When you reach the entries, transcribe each one exactly.

Entries taken from a collection:
-------------------------

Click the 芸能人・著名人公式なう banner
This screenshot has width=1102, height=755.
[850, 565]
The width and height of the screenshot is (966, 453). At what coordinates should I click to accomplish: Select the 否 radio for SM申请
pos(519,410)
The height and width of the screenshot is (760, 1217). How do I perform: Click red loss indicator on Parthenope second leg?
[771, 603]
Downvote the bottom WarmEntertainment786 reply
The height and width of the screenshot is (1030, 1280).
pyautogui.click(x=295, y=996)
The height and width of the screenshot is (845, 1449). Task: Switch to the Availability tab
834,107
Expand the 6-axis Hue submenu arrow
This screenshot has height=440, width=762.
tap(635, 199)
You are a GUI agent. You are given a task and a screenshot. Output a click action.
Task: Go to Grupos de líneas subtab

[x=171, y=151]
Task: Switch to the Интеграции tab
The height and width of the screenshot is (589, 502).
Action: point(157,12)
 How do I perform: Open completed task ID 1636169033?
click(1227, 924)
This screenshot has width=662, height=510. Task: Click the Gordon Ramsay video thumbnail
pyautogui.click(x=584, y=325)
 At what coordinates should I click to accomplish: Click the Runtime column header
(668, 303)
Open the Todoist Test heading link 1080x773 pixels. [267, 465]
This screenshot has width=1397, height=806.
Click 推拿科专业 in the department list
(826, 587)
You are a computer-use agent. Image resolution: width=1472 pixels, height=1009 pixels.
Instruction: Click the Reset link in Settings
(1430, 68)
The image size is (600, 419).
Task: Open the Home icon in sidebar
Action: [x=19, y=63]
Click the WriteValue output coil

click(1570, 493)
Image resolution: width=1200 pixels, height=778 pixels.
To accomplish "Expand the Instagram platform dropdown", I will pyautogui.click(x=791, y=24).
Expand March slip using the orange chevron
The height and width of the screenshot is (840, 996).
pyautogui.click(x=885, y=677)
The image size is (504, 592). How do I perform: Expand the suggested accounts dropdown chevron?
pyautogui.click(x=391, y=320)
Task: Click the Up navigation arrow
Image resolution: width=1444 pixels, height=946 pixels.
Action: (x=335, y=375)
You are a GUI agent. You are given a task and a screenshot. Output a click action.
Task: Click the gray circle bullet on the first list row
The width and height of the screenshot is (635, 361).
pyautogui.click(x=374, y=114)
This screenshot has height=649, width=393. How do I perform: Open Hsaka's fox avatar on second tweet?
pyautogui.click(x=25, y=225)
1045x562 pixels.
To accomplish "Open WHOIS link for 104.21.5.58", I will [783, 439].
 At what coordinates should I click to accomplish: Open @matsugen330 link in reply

-------------------------

WRITTEN RESPONSE:
Click the 芸能人・著名人公式なう banner
This screenshot has width=1102, height=755.
[850, 565]
The width and height of the screenshot is (966, 453). At what coordinates should I click to accomplish: Select the 否 radio for SM申请
pos(519,410)
The height and width of the screenshot is (760, 1217). How do I perform: Click red loss indicator on Parthenope second leg?
[771, 603]
Downvote the bottom WarmEntertainment786 reply
The height and width of the screenshot is (1030, 1280).
pyautogui.click(x=295, y=996)
The height and width of the screenshot is (845, 1449). Task: Switch to the Availability tab
834,107
Expand the 6-axis Hue submenu arrow
This screenshot has height=440, width=762.
tap(635, 199)
You are a GUI agent. You are given a task and a screenshot. Output a click action.
Task: Go to Grupos de líneas subtab

[x=171, y=151]
Task: Switch to the Интеграции tab
The height and width of the screenshot is (589, 502).
Action: point(157,12)
 How do I perform: Open completed task ID 1636169033?
click(1227, 924)
This screenshot has width=662, height=510. Task: Click the Gordon Ramsay video thumbnail
pyautogui.click(x=584, y=325)
 At what coordinates should I click to accomplish: Click the Runtime column header
(668, 303)
Open the Todoist Test heading link 1080x773 pixels. [267, 465]
This screenshot has width=1397, height=806.
Click 推拿科专业 in the department list
(826, 587)
You are a computer-use agent. Image resolution: width=1472 pixels, height=1009 pixels.
Instruction: Click the Reset link in Settings
(1430, 68)
The image size is (600, 419).
Task: Open the Home icon in sidebar
Action: [x=19, y=63]
Click the WriteValue output coil

click(1570, 493)
Image resolution: width=1200 pixels, height=778 pixels.
To accomplish "Expand the Instagram platform dropdown", I will pyautogui.click(x=791, y=24).
Expand March slip using the orange chevron
The height and width of the screenshot is (840, 996).
pyautogui.click(x=885, y=677)
The image size is (504, 592). How do I perform: Expand the suggested accounts dropdown chevron?
pyautogui.click(x=391, y=320)
Task: Click the Up navigation arrow
Image resolution: width=1444 pixels, height=946 pixels.
Action: (x=335, y=375)
You are a GUI agent. You are given a task and a screenshot. Output a click action.
Task: Click the gray circle bullet on the first list row
The width and height of the screenshot is (635, 361).
pyautogui.click(x=374, y=114)
This screenshot has height=649, width=393. How do I perform: Open Hsaka's fox avatar on second tweet?
pyautogui.click(x=25, y=225)
1045x562 pixels.
To accomplish "Open WHOIS link for 104.21.5.58", I will [783, 439].
 At what coordinates should I click to accomplish: Open @matsugen330 link in reply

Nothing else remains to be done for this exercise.